# Hey everybody some news ones. Plus one that i would like a particular look at.



## neatthings (Oct 4, 2016)

Please give me some info on the Horlicks, its from my home town Racine and I'd possible like to have it tumbled/cleaned. Age and if its worth it to have it tumbled.


----------



## Nevadabottles (Oct 4, 2016)

Here is one that is cleaned on Ebay http://www.ebay.com/itm/like/231501153698?lpid=82&chn=ps&ul_noapp=true not sure the age, but my guess would be some around the 1910's. I am not a pro on jars so that might not be close. Here is a 7" one not sure what height your's is http://www.ebay.com/itm/VINTAGE-7-H...195424?hash=item3d2796bda0:g:R5EAAOSwOyJX6D7X


----------



## andy volkerts (Oct 5, 2016)

I would say that buying the cleaned one from e-bay would be the best choice. after sending your bottle both ways (postage) plus bottle cleaning fee, you would have more invested than what your bottle is worth.....and your bottle looks to be turn of the century1895-1910


----------



## RIBottleguy (Oct 5, 2016)

Unfortunately Horlicks are super common ($1-2) and tumbling costs $15-20.  Trust me, you'll find more of them!


----------



## botlguy (Oct 5, 2016)

I definitely agree with the others, don't waste your money on cleaning a super common jar.
Jim


----------

» The tasks
1) According to the forum thread, what does tumbling a bottle cost?
2) Copy the forum thread word for word between "## neatthings (Oct" and "Nevadabottles (Oct 4, 2016)", inclusive.
The items in the data listing have no role in this work.

(Data listing)
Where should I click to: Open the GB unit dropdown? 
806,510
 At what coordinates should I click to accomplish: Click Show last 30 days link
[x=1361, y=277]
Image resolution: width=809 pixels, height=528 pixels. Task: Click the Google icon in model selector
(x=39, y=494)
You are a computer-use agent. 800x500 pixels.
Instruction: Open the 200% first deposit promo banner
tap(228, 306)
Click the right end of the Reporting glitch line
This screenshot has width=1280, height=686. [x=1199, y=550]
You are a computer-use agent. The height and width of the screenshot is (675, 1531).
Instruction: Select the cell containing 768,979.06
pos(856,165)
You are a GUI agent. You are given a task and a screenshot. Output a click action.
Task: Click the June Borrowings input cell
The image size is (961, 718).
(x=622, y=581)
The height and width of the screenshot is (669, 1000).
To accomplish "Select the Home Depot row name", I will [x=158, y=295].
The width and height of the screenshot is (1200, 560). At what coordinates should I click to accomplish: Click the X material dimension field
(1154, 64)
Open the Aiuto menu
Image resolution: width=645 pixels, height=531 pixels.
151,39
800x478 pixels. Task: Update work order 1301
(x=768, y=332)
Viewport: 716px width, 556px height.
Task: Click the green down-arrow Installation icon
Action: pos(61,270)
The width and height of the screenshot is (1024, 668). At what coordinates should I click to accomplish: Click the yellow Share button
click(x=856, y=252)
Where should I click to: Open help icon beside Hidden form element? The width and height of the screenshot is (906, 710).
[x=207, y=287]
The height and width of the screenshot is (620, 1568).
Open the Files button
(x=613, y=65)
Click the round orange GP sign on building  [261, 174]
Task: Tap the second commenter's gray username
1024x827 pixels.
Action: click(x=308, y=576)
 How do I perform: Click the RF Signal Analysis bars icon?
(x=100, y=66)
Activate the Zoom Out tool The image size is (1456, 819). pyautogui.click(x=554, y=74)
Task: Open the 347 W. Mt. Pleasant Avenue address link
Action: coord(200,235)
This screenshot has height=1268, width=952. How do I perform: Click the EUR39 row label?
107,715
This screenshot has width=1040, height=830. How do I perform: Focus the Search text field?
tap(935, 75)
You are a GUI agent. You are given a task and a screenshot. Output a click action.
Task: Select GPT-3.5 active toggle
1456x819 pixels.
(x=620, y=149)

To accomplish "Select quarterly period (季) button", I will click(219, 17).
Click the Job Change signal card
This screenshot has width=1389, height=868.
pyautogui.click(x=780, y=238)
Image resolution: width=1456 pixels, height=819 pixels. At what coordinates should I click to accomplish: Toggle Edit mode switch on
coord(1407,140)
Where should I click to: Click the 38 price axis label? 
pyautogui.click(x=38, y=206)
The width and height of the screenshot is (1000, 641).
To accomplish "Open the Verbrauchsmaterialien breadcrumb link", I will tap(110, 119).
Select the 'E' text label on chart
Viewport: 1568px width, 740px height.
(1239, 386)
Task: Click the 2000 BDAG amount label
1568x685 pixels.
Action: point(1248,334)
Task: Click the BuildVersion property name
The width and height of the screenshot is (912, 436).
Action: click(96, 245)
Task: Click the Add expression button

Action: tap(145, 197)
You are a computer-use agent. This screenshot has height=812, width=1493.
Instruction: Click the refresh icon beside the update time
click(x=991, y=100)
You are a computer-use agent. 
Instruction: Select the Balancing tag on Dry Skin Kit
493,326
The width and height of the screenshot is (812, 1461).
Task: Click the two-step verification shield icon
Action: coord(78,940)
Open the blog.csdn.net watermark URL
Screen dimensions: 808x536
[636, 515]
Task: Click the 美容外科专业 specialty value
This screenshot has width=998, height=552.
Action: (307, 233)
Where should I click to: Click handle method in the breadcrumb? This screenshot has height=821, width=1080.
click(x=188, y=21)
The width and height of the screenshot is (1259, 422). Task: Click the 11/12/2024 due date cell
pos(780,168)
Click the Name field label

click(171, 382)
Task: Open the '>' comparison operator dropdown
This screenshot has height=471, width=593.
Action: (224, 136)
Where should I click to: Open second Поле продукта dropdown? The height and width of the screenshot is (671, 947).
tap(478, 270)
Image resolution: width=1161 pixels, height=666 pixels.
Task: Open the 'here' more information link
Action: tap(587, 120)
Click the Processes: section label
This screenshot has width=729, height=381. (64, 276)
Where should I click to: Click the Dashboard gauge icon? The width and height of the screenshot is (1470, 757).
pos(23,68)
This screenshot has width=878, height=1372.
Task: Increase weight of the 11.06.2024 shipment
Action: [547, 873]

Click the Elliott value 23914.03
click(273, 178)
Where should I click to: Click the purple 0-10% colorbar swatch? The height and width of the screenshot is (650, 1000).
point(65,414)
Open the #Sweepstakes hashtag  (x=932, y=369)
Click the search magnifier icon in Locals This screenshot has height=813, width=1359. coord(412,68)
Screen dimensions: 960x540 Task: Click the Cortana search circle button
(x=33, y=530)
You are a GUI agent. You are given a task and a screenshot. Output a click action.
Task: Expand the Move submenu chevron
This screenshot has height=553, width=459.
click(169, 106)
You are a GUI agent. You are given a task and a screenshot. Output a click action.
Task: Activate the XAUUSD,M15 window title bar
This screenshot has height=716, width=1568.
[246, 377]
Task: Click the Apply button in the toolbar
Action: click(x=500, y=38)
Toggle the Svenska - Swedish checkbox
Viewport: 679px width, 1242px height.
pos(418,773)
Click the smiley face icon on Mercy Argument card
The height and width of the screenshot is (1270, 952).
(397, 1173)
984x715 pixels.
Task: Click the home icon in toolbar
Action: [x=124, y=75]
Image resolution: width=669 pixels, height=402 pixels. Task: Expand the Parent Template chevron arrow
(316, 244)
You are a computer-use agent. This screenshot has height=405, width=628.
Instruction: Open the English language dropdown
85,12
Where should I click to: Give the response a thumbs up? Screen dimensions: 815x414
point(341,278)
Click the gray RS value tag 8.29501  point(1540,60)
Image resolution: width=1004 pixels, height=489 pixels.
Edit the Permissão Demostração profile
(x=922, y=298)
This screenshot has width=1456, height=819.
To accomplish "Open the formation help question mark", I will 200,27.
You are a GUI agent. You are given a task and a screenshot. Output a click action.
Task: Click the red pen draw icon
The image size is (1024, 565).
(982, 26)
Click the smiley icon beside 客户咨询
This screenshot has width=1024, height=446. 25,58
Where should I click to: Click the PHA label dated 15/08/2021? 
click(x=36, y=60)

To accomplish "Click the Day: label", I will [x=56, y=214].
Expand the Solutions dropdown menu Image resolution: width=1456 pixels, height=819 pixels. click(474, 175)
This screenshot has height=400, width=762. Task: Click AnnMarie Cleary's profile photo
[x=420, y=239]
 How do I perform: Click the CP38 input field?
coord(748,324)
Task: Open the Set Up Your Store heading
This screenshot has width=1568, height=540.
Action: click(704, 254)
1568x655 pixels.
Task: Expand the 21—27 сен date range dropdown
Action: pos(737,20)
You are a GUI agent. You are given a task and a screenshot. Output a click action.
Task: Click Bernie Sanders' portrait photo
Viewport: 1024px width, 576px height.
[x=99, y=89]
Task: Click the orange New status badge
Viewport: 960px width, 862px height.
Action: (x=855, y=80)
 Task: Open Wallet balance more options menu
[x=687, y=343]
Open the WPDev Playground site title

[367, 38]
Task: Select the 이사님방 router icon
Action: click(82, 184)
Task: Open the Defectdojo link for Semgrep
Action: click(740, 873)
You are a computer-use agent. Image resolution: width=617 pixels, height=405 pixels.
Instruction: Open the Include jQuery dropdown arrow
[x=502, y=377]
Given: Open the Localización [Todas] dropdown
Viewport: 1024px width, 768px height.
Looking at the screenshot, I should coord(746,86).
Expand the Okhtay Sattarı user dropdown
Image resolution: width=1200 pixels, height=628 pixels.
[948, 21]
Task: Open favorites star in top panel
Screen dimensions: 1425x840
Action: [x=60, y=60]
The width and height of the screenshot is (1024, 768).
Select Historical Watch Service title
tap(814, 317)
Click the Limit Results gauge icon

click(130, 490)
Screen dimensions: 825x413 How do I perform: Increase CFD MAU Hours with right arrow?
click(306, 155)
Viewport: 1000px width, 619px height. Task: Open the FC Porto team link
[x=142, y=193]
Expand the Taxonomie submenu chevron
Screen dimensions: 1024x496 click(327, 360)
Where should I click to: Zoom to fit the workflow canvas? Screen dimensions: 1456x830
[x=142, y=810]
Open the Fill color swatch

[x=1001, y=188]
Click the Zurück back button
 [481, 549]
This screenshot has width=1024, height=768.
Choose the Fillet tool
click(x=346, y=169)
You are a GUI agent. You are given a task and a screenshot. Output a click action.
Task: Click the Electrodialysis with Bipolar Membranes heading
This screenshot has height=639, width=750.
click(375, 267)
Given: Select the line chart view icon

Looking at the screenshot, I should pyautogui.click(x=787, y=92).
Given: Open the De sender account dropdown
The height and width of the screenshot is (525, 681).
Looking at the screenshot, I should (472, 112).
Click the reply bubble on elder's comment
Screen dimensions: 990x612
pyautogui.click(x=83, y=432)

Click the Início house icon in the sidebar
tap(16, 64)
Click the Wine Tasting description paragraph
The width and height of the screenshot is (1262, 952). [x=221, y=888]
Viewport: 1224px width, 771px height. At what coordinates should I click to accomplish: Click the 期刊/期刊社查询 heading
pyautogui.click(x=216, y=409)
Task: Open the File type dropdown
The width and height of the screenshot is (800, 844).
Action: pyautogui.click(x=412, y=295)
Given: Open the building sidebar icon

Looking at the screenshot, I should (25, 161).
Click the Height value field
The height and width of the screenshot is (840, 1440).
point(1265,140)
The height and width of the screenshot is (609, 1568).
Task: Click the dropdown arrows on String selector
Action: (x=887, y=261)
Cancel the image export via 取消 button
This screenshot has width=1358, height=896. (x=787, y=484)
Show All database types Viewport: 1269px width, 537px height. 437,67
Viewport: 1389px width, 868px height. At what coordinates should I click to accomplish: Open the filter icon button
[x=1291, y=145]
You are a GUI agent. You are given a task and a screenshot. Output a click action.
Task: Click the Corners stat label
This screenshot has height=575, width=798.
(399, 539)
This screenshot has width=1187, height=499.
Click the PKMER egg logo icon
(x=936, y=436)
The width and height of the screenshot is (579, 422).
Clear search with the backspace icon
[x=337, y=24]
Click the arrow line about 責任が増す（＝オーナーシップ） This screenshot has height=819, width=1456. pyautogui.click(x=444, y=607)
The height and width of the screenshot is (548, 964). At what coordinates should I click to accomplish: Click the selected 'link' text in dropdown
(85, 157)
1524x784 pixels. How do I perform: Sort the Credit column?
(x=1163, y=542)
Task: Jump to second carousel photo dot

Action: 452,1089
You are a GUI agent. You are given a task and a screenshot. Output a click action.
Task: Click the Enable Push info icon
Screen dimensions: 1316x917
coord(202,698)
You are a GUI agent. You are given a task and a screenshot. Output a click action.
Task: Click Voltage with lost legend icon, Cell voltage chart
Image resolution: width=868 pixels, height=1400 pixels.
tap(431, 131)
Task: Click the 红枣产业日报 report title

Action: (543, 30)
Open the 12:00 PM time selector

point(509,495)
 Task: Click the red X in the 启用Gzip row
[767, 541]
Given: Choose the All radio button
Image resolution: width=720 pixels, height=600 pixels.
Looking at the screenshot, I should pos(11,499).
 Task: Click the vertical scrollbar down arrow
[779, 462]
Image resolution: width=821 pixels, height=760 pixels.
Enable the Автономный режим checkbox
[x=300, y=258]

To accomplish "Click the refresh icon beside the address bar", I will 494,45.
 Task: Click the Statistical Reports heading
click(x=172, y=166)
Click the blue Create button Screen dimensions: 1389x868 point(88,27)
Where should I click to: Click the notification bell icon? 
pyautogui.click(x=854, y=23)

» Answers provided
1) Tumbling costs $15-20.

2)
## neatthings (Oct 4, 2016)

Please give me some info on the Horlicks, its from my home town Racine and I'd possible like to have it tumbled/cleaned. Age and if its worth it to have it tumbled.


----------



## Nevadabottles (Oct 4, 2016)